Deep Learning Infrastructure at Scale: An Overview

Many commercial applications of Deep Learning need to operate at large scale, typically in the form of serving deployed models to large numbers of customers. However inference is only half of the battle. The other side to this problem, which we will address here, is how to scale ML model building and research efforts when training datasets grow very large, and training must be done in a distributed fashion in the cloud. At Intuition Machines, we often need to deal with web-scale datasets of images and video, and as such having an efficient, scalable multi-user distributed training platform is essential.

This post encapsulates our recent review of the field, and is intended to serve as an introduction to the principles of training at scale along with a brief overview of the best available open source solutions for training your own networks in this manner.

What are the challenges with scaling up Deep Learning?

As ML projects move from small scale research investigations to real world deployment, a large amount of infrastructure is required to support large scale inference, efficient distributed training, data ingest/transformation pipelines, versioning, reproducible experiments, analysis, and monitoring; creating and managing these support services and tools can eventually constitute much of the workload of ML engineers, researchers, and data scientists.

The portion of ML code in a real-world ML system is a lot smaller than the infrastructure needed for its support.

Source:  Sculley et al.: “Hidden Technical Debt in Machine Learning Systems”

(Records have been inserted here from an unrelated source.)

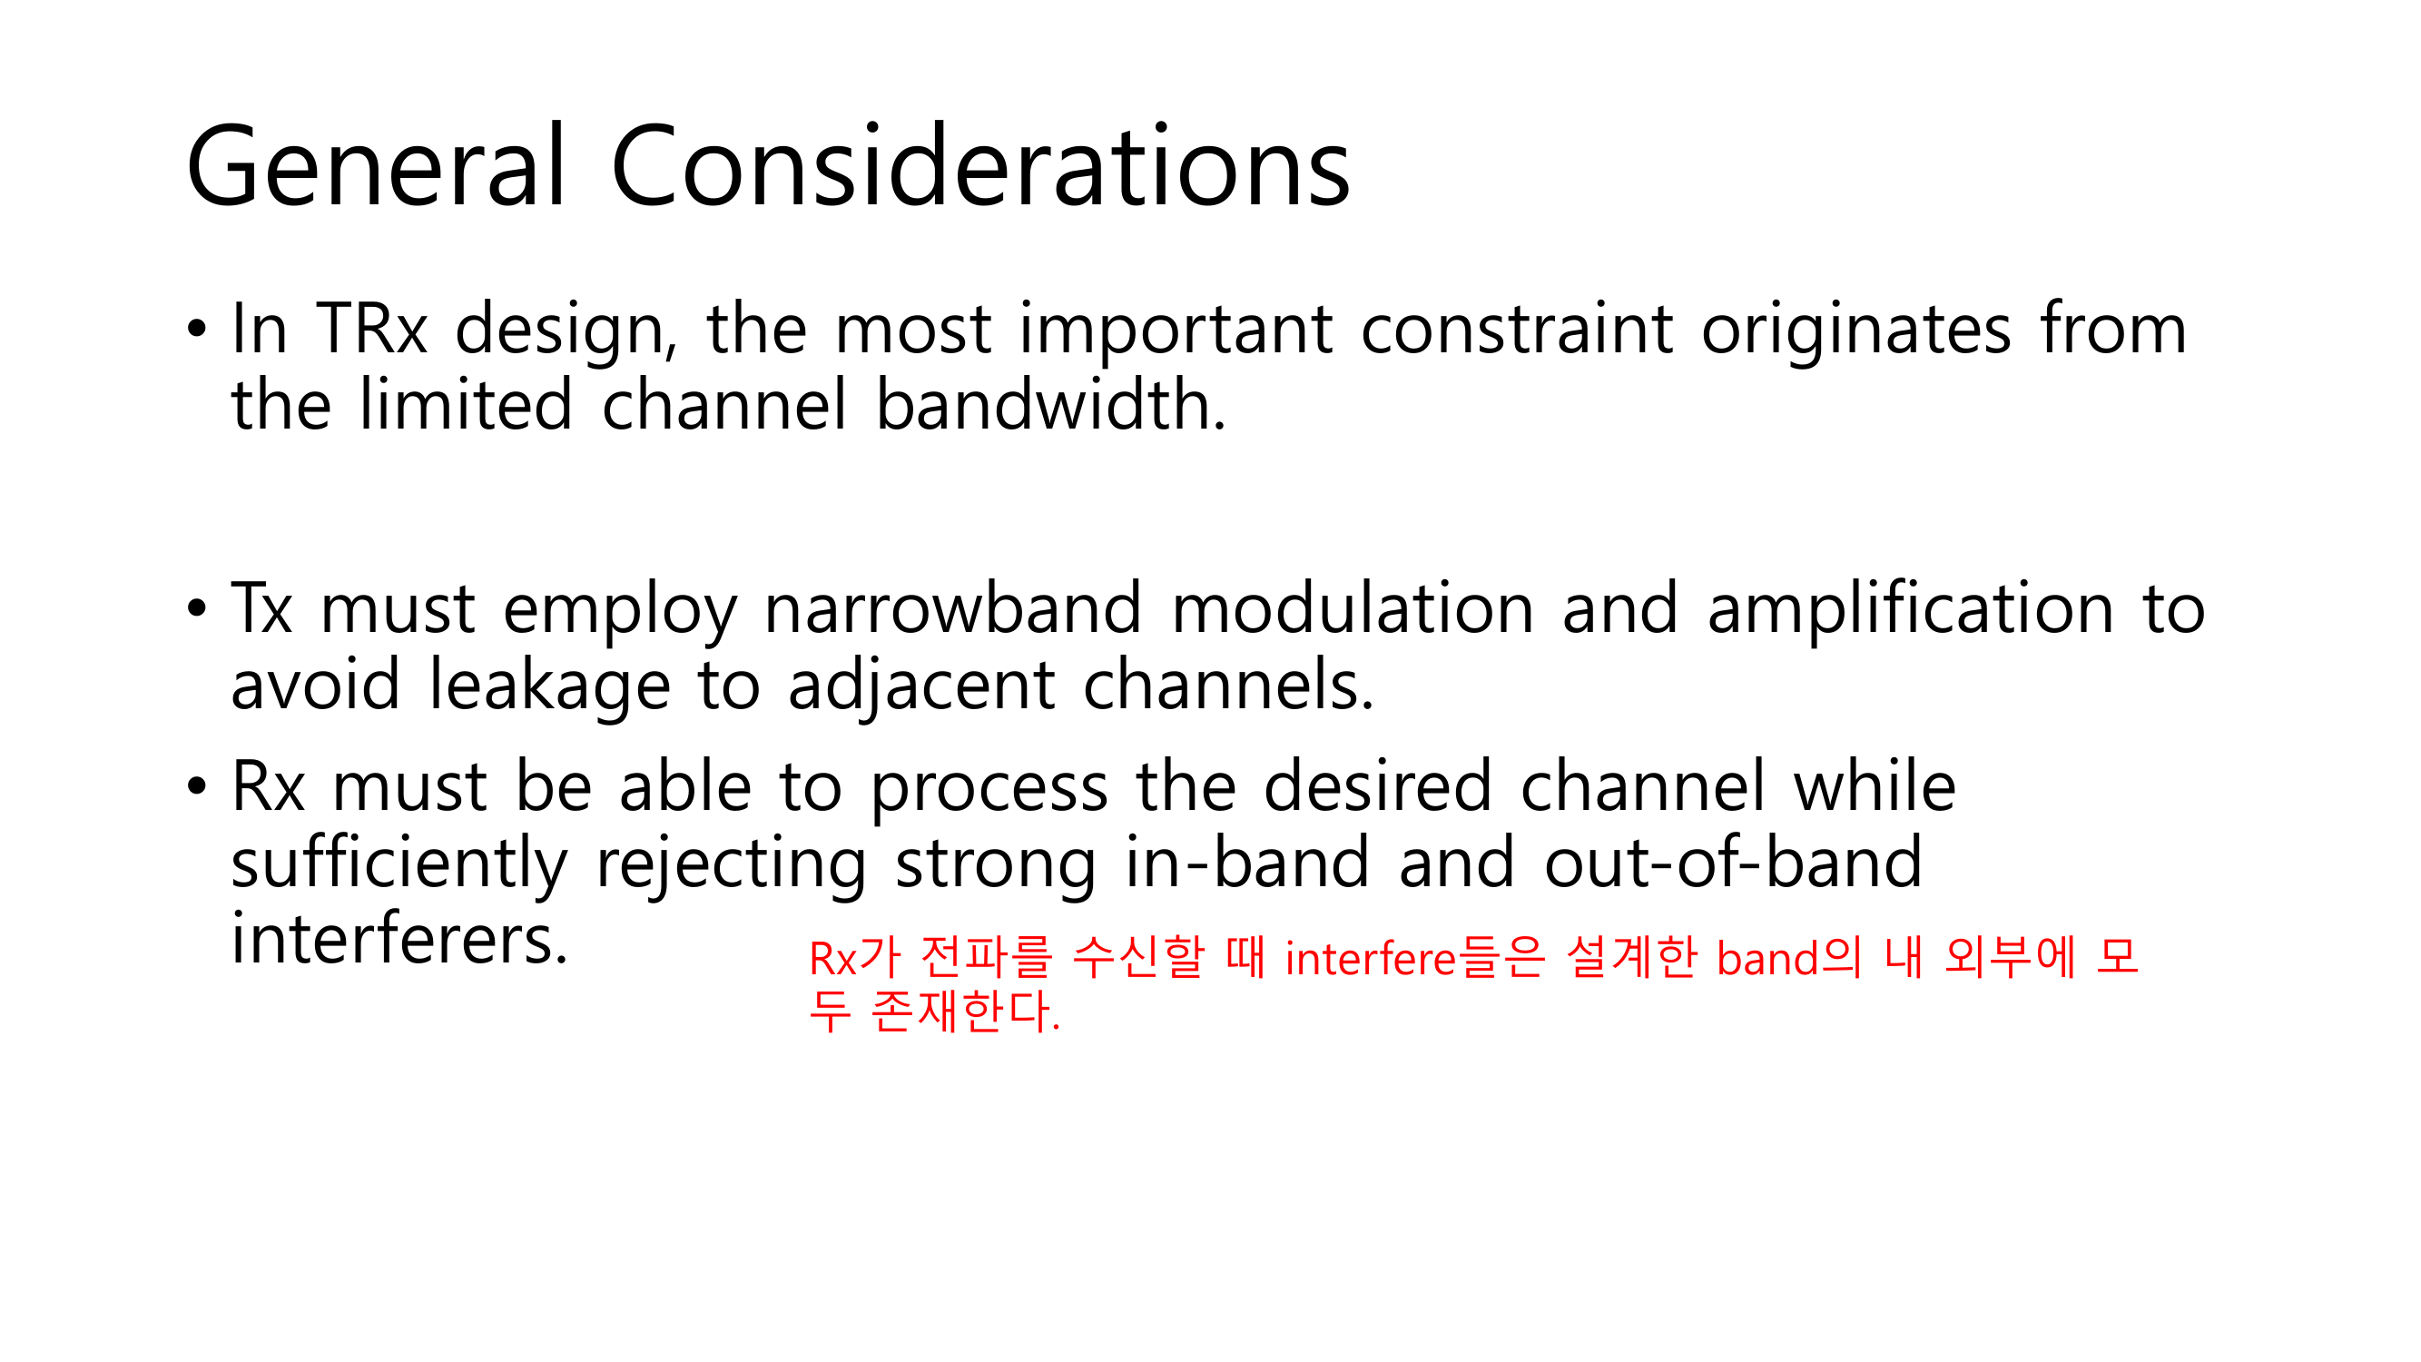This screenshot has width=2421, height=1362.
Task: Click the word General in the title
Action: (376, 166)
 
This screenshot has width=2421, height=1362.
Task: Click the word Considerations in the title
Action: (980, 166)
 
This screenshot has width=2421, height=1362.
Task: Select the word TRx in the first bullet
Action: (373, 329)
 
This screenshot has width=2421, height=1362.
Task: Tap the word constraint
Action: (1515, 329)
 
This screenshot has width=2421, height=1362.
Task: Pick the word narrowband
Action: (952, 608)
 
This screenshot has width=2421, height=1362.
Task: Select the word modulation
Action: (1353, 608)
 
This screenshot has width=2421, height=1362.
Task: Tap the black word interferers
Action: (399, 938)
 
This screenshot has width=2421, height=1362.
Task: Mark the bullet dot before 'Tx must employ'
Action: (195, 609)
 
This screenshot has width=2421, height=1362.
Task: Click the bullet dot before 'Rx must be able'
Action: (195, 786)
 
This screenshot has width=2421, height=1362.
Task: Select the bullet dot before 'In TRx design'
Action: (195, 330)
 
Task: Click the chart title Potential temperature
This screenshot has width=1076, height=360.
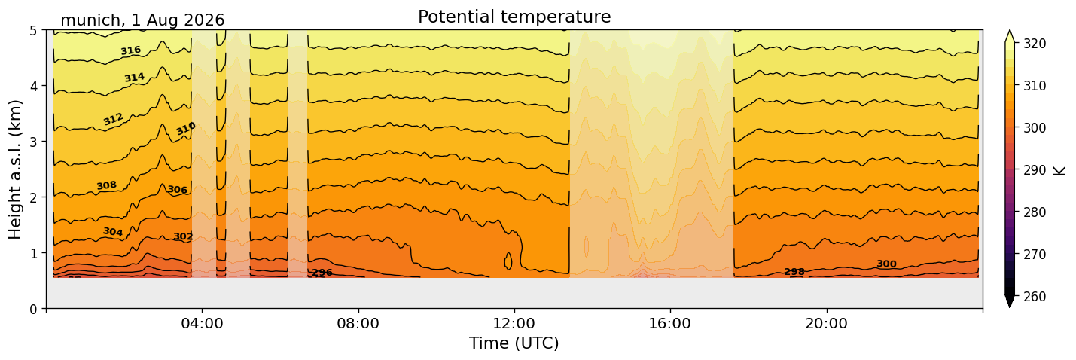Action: (514, 17)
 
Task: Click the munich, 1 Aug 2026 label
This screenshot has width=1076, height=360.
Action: (142, 20)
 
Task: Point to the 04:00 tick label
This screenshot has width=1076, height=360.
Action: (203, 323)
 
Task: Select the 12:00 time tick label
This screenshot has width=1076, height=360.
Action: (514, 323)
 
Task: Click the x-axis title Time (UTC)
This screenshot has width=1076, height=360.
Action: (514, 343)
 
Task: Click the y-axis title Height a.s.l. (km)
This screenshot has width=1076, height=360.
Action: (15, 169)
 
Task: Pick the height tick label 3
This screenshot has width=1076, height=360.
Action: (34, 142)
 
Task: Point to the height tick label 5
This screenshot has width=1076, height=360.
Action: (34, 31)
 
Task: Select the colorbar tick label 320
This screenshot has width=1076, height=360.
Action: (1033, 44)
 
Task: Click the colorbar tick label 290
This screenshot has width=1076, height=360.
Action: (1033, 170)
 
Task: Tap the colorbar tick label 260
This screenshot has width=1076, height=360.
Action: (1033, 297)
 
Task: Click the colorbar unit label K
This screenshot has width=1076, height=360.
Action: (1059, 170)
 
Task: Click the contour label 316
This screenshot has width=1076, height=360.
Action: (131, 50)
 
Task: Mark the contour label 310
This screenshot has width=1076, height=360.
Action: (185, 129)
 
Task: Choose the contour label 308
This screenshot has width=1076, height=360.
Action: (107, 185)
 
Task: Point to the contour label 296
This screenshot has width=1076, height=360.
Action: (322, 273)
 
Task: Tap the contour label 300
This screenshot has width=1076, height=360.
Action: (886, 264)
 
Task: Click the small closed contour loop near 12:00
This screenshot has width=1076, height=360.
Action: (508, 261)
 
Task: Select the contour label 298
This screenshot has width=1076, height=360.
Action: (794, 272)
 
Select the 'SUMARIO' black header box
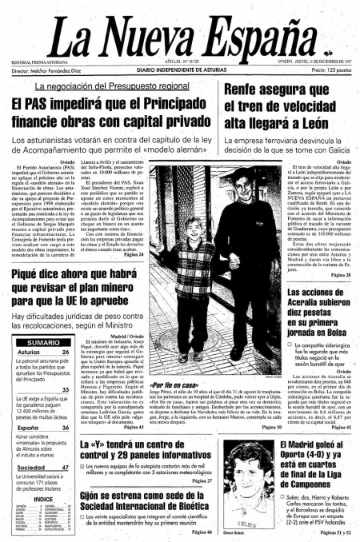point(42,343)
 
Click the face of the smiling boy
point(172,254)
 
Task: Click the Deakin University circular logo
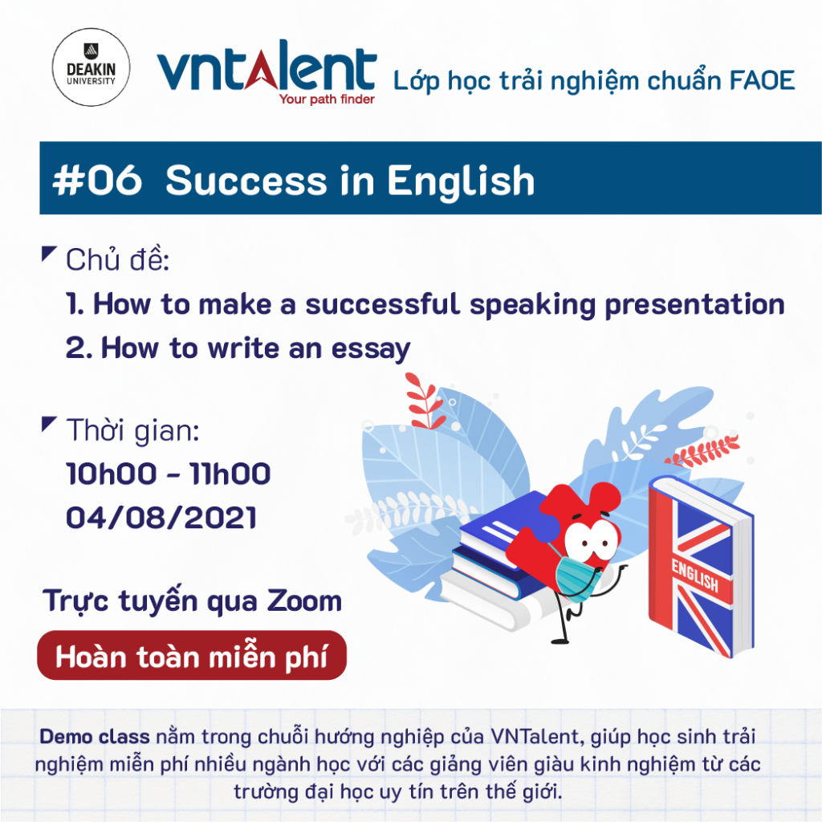[92, 67]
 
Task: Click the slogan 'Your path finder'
[327, 99]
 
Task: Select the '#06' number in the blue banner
[97, 181]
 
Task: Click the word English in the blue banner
[461, 181]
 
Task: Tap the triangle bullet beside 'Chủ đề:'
[48, 254]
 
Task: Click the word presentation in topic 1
[694, 304]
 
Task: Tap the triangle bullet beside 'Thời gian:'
[48, 424]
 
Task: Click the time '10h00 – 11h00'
[169, 474]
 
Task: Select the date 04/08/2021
[161, 518]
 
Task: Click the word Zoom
[304, 600]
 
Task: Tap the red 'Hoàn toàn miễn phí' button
[192, 655]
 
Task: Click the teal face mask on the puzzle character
[576, 576]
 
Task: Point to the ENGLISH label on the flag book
[694, 576]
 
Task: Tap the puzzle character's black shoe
[560, 640]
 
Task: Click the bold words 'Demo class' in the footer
[95, 737]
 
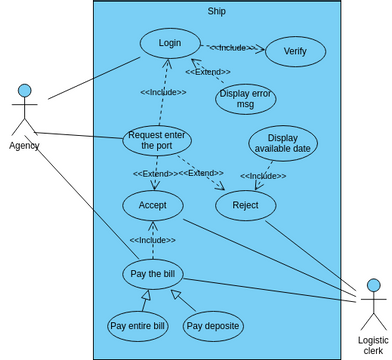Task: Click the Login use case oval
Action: (170, 43)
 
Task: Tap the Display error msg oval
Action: (246, 99)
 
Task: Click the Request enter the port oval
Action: (157, 140)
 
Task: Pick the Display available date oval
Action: (283, 143)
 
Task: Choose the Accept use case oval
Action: (152, 205)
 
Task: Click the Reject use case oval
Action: (246, 205)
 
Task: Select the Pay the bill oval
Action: (154, 273)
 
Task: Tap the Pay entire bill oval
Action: (137, 325)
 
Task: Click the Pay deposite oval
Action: (213, 325)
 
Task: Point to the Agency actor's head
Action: (24, 91)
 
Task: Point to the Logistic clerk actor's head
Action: (372, 287)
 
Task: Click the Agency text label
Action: (24, 146)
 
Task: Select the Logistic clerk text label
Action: (372, 346)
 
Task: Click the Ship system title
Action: (217, 11)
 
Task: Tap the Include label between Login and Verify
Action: (233, 46)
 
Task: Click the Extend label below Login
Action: (208, 72)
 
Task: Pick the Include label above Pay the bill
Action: (152, 240)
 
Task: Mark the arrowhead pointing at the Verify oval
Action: (264, 48)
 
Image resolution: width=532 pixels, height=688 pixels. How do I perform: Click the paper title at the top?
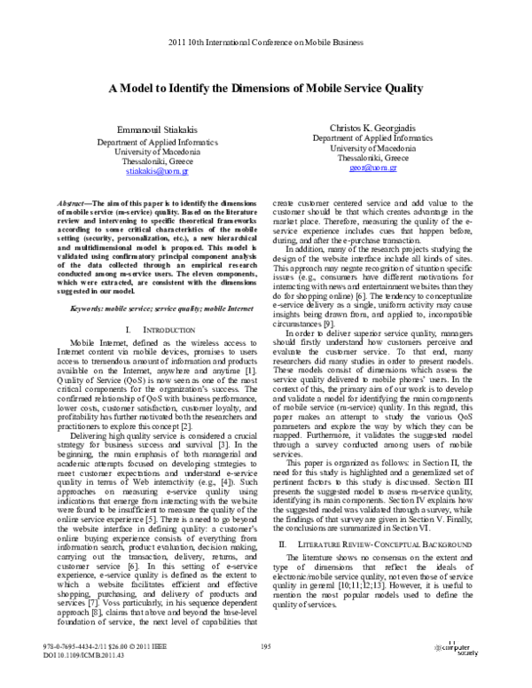point(266,89)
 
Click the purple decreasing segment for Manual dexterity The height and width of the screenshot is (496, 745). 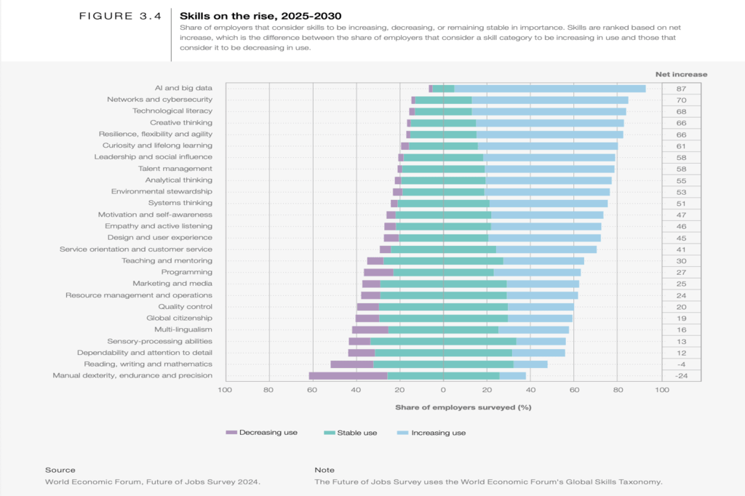(x=348, y=375)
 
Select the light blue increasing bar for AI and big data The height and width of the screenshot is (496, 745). (x=550, y=88)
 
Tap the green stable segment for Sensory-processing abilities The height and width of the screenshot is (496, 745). (x=443, y=341)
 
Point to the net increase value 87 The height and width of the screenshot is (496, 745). (x=681, y=88)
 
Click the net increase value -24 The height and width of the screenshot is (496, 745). (x=681, y=375)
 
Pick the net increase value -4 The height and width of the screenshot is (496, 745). (x=681, y=364)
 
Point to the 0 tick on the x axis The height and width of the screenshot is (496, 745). (x=444, y=391)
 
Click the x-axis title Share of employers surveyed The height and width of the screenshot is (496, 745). (x=463, y=407)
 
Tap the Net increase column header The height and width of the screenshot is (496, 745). (x=681, y=74)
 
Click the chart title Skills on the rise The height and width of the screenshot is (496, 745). (x=260, y=15)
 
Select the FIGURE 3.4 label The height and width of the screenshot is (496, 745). (x=120, y=15)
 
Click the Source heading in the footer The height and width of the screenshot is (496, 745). (x=60, y=470)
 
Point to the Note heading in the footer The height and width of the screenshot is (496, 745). (x=324, y=470)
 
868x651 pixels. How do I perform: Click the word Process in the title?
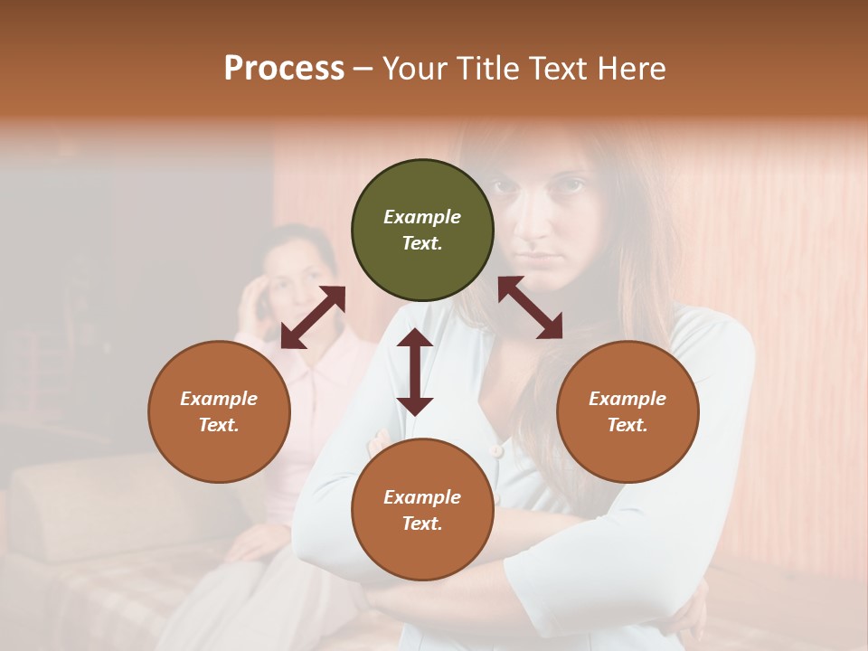point(284,69)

How can we enable these teams to focus on training the best models and delivering the best solutions without reinventing the wheel each time or getting bogged down in technical debt? (Sculley et al. discuss some other challenges in scaling ML systems, such as Glue Code, Pipeline Jungles, Reproducibility and Process Management Debt). We will take a look at some of the emerging infrastructural solutions to combat these issues below.

These days it is common to use cloud compute services such as Amazon AWS, Microsoft Azure, or Google GCP for handling all kinds of workloads. On the inference and data processing side, we can efficiently handle massive jobs in parallel using clusters of worker nodes and services co-ordinated with Kubernetes. We can be agnostic to underlying hardware and deploy on different platforms, using containerization to manage installation requirements.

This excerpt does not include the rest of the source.